En su imprescindible y fascinante ensayo “El rostro en el cine” (Du visage au cinéma, Paris, Éd. de l'Étoile, 1992), el crítico y teórico del cine, Jacques Aumont (Avignon, 1942) analiza el ciclo histórico de la representación del rostro a través de la historia, analizando cómo la pintura y la fotografía lo han “retratado”, y acabando en la imagen en movimiento, en cómo el cine ha sido capaz, como ningún otro medio de representación, de hacer visible “el rostro del alma”.

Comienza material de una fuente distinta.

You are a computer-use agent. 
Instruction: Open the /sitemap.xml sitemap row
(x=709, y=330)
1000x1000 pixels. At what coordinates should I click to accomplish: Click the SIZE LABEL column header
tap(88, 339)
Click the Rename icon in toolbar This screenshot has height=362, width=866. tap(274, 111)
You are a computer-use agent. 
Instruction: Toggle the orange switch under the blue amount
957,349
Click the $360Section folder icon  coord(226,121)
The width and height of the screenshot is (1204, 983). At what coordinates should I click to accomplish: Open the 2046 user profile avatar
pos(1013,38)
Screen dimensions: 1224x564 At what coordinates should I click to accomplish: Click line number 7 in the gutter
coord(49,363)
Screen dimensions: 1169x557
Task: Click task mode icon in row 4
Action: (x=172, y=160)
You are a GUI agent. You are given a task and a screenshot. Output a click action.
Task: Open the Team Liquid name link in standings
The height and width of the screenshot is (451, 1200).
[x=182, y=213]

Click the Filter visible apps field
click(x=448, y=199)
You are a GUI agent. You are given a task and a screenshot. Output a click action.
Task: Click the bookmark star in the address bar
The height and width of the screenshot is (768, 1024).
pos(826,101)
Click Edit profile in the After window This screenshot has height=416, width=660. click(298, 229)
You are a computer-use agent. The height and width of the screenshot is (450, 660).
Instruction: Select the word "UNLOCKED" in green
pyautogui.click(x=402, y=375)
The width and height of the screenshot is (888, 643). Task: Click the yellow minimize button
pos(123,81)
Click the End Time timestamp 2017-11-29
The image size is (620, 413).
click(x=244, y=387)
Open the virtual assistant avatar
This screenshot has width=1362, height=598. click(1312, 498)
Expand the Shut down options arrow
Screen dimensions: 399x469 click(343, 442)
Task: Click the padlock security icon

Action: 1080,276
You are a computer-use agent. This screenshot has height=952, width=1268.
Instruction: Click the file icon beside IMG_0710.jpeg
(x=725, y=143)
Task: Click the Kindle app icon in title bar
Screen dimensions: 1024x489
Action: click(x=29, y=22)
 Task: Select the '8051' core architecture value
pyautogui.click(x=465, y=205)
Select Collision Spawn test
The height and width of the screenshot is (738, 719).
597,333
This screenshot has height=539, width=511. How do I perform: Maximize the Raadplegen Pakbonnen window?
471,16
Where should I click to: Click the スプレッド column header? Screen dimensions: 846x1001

Así, el cine desde sus inicios, ha hecho del rostro humano, uno de sus ejes gravitacionales. Desde el célebre El Beso, de Thomas Alva Edison para su kinestoscopio, en 1896, al mismísmo rostro –humano- de la luna en el Viaje a la luna de Georges Méliès, de 1902. Con la llegada del sonoro, y durante el periodo del Sistema de estudios, como decía David Bordwell “el rostro glamourizado” de la fotografía, la publicidad –y del cine clásico- produce máscaras, no rostros. Ese es el modo de representación institucional del star system, lo que Aumont llama “el rostro ordinario del cine. Todo lo contrario de lo que ocurre en prodigios estéticos como LA PASIÓN DE JUANA DE ARCO de Dreyer; TRES COLORES: AZUL de Kieślowski; VIVIR SU VIDA de Godard; o PERSONA de Bergman.